## EXERCISE PROMPT
Each line below with the string "Like" should be copied.

## ENTRIES SUPPLIED

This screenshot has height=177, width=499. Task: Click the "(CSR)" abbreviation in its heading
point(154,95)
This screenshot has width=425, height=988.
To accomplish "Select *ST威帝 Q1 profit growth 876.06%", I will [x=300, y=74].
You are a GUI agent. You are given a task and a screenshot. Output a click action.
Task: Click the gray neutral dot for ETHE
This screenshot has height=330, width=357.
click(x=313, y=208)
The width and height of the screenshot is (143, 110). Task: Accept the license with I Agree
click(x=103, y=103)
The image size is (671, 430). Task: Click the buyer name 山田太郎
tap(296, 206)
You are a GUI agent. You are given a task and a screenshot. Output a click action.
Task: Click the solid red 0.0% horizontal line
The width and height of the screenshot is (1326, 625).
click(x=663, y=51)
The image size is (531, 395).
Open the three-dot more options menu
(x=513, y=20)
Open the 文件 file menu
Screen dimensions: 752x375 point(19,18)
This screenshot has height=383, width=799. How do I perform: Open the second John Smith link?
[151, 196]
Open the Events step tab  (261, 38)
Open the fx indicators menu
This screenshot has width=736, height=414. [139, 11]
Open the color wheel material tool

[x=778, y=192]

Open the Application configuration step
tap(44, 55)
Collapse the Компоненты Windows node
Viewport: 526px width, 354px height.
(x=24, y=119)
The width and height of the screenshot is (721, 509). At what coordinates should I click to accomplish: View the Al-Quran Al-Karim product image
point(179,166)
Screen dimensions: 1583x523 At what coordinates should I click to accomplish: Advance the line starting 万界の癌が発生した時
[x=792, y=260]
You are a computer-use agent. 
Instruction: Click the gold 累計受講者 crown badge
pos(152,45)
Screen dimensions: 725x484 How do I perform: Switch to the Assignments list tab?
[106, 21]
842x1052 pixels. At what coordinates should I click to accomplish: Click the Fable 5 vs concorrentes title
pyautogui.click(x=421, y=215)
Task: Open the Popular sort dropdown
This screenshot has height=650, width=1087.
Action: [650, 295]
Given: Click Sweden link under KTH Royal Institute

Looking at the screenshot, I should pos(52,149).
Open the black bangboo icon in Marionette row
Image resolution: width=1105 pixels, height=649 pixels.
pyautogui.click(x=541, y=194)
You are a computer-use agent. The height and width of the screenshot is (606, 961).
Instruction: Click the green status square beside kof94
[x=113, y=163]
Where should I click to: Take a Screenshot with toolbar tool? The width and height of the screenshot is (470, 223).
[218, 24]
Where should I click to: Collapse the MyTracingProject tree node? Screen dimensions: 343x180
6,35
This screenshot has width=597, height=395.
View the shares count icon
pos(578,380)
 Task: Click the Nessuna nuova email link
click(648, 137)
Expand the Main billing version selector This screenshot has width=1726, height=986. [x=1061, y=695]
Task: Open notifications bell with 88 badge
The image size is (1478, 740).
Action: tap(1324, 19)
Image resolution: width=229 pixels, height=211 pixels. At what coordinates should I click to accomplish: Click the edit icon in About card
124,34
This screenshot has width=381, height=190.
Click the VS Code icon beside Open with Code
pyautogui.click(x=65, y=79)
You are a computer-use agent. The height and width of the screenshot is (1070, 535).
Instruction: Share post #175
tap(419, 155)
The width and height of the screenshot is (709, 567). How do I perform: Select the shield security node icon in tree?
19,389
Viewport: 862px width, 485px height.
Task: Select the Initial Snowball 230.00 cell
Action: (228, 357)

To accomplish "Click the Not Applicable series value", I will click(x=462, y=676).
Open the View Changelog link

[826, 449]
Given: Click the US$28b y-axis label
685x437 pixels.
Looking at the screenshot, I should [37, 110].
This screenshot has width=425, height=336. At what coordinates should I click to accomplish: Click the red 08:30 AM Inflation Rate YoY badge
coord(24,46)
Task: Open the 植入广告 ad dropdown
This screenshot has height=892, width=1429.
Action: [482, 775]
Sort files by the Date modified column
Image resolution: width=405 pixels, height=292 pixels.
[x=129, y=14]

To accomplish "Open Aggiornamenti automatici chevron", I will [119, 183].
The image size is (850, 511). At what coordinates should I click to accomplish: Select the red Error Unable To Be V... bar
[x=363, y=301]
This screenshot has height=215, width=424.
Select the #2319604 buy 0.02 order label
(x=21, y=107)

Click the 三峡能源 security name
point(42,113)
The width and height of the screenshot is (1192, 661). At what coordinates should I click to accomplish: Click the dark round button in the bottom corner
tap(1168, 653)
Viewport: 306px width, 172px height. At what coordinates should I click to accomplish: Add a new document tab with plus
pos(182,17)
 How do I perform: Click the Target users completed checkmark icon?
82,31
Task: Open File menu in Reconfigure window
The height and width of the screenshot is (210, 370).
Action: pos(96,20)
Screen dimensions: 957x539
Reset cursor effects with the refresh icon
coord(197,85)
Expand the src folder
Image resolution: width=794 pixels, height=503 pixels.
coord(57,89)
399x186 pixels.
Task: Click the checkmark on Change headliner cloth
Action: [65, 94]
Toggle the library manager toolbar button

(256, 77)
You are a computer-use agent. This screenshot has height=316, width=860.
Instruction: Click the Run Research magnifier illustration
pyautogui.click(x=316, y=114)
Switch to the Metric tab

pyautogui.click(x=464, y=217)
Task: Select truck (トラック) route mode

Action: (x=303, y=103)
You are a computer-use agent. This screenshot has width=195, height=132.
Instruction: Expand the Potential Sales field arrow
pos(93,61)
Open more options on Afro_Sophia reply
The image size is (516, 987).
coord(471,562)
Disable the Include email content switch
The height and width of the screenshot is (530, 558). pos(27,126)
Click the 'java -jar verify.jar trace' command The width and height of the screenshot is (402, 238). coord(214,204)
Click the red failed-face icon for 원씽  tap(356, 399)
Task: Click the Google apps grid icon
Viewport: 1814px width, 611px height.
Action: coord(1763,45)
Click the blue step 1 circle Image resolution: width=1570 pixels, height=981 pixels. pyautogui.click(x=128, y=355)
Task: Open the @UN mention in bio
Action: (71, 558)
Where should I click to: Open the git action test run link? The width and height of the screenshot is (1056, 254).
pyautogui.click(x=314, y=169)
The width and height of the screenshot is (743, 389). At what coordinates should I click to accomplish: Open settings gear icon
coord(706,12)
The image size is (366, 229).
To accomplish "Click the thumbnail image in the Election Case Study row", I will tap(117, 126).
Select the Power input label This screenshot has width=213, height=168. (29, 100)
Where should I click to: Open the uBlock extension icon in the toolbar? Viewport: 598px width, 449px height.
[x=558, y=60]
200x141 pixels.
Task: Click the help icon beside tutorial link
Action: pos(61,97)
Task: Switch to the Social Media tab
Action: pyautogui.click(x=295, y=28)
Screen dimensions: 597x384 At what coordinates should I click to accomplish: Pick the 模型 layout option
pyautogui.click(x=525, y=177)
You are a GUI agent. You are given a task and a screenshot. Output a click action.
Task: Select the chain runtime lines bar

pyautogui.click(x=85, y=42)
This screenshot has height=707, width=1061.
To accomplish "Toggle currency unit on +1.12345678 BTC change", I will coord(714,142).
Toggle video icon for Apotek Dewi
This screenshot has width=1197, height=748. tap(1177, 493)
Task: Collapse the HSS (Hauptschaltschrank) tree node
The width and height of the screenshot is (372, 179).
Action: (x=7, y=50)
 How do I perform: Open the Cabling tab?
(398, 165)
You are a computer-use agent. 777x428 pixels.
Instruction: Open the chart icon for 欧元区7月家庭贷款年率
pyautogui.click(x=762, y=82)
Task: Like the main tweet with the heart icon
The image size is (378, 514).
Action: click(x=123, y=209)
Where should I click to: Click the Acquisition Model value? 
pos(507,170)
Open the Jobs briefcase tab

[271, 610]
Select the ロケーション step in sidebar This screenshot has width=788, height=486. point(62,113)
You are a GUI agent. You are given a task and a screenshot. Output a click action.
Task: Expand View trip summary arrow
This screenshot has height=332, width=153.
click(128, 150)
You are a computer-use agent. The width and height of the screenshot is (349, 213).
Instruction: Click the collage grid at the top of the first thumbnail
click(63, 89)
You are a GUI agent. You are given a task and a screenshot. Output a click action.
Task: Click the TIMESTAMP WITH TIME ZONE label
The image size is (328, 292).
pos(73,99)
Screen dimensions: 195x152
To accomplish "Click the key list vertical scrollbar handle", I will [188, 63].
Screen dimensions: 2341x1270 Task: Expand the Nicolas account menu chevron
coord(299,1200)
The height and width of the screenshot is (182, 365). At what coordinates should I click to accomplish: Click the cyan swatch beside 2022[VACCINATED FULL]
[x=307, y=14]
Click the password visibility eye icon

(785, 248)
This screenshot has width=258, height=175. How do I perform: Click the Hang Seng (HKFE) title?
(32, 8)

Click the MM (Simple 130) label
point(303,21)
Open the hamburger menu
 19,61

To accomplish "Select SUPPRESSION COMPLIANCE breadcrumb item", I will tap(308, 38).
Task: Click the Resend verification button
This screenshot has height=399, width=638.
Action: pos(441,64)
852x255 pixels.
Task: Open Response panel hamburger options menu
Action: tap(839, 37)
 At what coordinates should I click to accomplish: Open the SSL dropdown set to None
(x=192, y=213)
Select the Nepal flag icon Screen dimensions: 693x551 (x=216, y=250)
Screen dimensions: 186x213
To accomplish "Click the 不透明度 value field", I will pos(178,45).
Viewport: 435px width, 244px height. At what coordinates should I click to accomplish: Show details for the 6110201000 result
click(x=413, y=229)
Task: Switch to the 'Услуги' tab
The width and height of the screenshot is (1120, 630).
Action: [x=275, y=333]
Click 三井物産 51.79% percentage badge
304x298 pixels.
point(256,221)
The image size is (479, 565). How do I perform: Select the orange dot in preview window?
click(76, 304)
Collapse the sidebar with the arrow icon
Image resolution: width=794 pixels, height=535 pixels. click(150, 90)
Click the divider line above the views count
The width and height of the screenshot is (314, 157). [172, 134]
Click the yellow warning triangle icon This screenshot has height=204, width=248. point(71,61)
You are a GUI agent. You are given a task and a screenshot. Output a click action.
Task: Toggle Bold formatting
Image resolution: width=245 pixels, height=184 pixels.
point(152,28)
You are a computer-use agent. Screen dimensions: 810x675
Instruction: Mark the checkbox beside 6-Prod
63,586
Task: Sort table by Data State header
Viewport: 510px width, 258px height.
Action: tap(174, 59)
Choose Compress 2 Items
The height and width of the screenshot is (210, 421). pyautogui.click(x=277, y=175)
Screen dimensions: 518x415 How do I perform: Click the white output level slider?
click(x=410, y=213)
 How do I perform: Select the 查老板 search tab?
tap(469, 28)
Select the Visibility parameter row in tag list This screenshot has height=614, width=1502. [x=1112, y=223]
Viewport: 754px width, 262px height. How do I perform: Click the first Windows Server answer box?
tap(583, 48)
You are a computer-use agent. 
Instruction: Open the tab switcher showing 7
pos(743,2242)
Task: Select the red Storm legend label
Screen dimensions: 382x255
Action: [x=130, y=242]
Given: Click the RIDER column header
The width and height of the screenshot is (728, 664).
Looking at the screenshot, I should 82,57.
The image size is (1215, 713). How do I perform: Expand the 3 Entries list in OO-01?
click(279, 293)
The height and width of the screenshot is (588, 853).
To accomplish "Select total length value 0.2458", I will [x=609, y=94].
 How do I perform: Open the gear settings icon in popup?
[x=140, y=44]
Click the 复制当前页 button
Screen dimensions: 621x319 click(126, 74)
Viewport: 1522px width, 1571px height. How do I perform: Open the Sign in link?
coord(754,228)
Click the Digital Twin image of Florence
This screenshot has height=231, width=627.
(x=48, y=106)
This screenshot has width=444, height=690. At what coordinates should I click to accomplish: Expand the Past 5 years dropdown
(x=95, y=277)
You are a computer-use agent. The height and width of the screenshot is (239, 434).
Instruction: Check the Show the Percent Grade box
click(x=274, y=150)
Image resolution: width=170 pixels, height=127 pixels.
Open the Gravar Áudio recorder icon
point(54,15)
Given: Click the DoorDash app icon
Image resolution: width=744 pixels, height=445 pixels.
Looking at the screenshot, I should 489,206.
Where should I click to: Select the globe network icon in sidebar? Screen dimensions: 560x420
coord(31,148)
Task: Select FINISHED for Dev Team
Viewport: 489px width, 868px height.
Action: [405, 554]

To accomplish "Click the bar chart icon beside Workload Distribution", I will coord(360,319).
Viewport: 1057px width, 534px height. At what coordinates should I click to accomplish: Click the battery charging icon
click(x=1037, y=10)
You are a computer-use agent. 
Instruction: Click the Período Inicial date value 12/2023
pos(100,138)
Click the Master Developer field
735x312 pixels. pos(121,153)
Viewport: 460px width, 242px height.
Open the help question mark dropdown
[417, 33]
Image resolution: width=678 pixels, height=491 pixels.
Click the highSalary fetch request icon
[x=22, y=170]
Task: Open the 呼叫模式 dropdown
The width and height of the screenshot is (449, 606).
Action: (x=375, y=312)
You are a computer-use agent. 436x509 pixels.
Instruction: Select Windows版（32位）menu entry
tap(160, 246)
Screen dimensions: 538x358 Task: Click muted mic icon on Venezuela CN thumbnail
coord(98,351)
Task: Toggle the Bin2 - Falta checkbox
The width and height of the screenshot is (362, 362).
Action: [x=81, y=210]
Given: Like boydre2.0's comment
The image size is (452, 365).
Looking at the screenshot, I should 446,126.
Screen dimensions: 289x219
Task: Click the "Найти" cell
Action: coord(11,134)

## REPLY
Task: Like the main tweet with the heart icon
Given: Like boydre2.0's comment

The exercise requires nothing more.